CINEMA-RITUAL, IMAGEM-DEVIR: o mito das Yãmiyhex e os regimes de visualidade no cinema e na instalação de Sueli Maxakali
Palavras-chave:
Cinema indígena. Regime de visualidade. IntermedialidadeResumo
Neste artigo partiremos da análise do filme Yãmiyhex: as mulheres-espírito (2019) e da instalação artística Kũmmxop koxuk yõg: Os espíritos das minhas filhas (2021) de autoria da cineasta e artista Sueli Maxakali (em coautoria com Isael Maxakali, no caso do filme), para discutir como o regime de visualidade da cultura Tikmũ´ũn coloca em questão dicotomias da cultura dita ocidental como: matéria e espírito, imagem e corpo, visível e invisível, feminino e masculino.
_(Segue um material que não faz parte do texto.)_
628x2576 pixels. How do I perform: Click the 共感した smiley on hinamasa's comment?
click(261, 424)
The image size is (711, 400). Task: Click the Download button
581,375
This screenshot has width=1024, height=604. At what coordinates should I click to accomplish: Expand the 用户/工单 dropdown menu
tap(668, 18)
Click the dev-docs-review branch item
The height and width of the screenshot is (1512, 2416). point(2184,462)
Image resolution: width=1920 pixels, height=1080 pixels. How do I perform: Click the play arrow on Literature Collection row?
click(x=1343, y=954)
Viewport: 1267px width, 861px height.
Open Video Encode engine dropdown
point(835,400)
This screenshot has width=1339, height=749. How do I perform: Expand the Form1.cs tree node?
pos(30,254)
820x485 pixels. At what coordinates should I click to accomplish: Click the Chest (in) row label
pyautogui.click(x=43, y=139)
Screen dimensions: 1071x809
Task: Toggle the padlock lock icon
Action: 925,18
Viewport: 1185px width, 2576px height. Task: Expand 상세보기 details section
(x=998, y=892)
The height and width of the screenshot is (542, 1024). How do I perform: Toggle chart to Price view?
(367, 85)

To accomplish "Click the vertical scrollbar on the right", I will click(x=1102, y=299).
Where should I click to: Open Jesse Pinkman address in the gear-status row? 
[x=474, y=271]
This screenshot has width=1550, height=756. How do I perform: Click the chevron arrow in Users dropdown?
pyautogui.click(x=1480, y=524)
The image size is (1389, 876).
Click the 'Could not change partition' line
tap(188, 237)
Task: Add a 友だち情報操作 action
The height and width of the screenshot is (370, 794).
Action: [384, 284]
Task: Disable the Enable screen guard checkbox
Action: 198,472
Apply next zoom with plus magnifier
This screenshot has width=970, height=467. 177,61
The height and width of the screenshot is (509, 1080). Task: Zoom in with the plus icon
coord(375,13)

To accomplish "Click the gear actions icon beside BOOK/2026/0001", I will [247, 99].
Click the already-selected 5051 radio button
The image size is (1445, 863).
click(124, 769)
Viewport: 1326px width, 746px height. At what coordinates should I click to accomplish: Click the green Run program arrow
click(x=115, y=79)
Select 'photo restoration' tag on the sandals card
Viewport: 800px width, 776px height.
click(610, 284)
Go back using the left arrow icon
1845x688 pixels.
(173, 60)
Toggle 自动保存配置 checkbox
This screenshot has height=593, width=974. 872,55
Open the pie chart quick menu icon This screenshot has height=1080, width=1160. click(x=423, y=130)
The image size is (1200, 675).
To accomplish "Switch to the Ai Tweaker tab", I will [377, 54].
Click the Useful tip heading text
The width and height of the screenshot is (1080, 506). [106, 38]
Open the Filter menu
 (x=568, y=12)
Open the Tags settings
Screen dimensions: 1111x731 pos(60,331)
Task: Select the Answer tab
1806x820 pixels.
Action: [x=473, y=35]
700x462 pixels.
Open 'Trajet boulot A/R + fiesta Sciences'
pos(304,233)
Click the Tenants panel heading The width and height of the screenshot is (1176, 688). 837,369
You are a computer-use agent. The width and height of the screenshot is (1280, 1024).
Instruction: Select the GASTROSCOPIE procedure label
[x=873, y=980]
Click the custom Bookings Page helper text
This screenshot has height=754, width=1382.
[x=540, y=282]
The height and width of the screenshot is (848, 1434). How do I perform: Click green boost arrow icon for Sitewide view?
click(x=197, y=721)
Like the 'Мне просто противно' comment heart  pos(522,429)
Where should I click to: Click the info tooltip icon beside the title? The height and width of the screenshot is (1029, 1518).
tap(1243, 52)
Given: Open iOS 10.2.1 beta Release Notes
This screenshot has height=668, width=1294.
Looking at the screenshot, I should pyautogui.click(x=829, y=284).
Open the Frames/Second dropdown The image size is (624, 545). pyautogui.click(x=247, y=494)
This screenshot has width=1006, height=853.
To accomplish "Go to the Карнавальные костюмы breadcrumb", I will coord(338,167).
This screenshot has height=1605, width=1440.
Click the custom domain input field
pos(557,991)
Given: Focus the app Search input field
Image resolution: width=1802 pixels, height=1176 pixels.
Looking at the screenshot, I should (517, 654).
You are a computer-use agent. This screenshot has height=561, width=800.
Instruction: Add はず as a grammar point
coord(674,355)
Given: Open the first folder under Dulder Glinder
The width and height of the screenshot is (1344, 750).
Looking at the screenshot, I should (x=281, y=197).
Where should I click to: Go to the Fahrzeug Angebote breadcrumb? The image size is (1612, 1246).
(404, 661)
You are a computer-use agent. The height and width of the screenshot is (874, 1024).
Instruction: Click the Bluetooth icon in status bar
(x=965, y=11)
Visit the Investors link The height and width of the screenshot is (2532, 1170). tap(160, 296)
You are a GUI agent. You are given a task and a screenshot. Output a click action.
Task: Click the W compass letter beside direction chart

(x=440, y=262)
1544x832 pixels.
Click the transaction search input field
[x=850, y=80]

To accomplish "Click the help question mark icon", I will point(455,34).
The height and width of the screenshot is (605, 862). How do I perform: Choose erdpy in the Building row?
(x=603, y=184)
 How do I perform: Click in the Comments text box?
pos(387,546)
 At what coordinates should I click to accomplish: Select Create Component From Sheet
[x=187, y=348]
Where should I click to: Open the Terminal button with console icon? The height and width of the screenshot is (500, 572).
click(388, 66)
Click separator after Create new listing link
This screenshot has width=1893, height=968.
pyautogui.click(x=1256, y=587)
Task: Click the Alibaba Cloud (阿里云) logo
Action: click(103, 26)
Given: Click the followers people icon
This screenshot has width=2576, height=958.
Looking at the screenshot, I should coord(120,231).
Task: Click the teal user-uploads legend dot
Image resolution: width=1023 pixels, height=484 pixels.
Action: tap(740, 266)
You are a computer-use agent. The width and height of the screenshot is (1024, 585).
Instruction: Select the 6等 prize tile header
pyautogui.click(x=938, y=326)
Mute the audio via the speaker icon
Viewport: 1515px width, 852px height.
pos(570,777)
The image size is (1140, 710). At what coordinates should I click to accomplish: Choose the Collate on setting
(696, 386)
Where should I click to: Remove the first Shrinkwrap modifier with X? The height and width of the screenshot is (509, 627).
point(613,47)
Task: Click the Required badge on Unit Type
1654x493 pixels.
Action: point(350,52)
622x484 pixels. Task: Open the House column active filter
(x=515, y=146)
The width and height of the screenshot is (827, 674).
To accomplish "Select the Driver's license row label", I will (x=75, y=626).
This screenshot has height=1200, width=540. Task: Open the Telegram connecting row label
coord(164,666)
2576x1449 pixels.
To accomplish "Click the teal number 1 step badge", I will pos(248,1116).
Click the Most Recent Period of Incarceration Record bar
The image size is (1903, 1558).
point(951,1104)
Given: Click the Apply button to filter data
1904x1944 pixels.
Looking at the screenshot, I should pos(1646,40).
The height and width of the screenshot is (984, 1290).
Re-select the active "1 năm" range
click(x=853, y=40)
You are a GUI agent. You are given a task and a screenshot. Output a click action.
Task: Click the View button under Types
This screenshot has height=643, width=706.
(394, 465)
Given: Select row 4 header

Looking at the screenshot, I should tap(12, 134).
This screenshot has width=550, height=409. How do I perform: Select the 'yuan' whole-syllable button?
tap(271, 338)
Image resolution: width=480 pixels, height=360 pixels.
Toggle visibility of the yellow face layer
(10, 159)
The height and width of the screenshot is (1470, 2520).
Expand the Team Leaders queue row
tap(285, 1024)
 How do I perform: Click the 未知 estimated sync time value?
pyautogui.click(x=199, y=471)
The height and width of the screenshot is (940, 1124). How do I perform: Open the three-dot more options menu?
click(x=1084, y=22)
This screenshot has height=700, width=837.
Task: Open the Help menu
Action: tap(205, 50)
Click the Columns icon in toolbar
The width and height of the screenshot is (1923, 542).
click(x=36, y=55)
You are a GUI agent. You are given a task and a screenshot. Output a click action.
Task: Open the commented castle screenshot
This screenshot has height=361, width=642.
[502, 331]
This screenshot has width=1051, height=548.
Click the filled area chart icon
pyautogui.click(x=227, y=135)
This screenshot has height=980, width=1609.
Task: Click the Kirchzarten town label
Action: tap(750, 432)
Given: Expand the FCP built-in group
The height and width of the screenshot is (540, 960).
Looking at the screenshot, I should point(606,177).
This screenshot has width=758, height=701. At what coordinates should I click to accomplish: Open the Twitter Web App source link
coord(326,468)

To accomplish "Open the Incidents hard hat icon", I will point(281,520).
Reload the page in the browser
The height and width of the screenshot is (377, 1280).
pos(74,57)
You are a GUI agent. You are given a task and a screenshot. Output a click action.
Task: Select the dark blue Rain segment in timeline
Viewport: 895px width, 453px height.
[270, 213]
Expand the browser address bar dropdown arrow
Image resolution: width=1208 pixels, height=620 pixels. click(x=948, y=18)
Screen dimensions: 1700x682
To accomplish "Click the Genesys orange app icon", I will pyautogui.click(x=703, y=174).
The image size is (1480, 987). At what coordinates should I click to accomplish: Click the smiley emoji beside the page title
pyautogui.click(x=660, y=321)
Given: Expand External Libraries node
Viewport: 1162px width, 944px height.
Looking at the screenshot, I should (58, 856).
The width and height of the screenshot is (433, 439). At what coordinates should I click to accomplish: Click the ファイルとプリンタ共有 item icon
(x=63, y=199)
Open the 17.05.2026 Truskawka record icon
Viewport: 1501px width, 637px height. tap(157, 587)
Para tal, recorreremos a estudos da antropologia (TUGNY, ROMERO, VIVEIROS DE CASTRO), assim como ao extenso trabalho realizado por pesquisadores do cinema brasileiro contemporâneo a respeito do cinema indígena (sobretudo André Brasil), além de mobilizarmos autores do campo da estética e da filosofia (RANCIÈRE, DELEUZE). A compreensão da permeabilidade entre essas esferas na cosmologia indígena nos ajuda a compreender novas formas de intermedialidade na imagem contemporânea.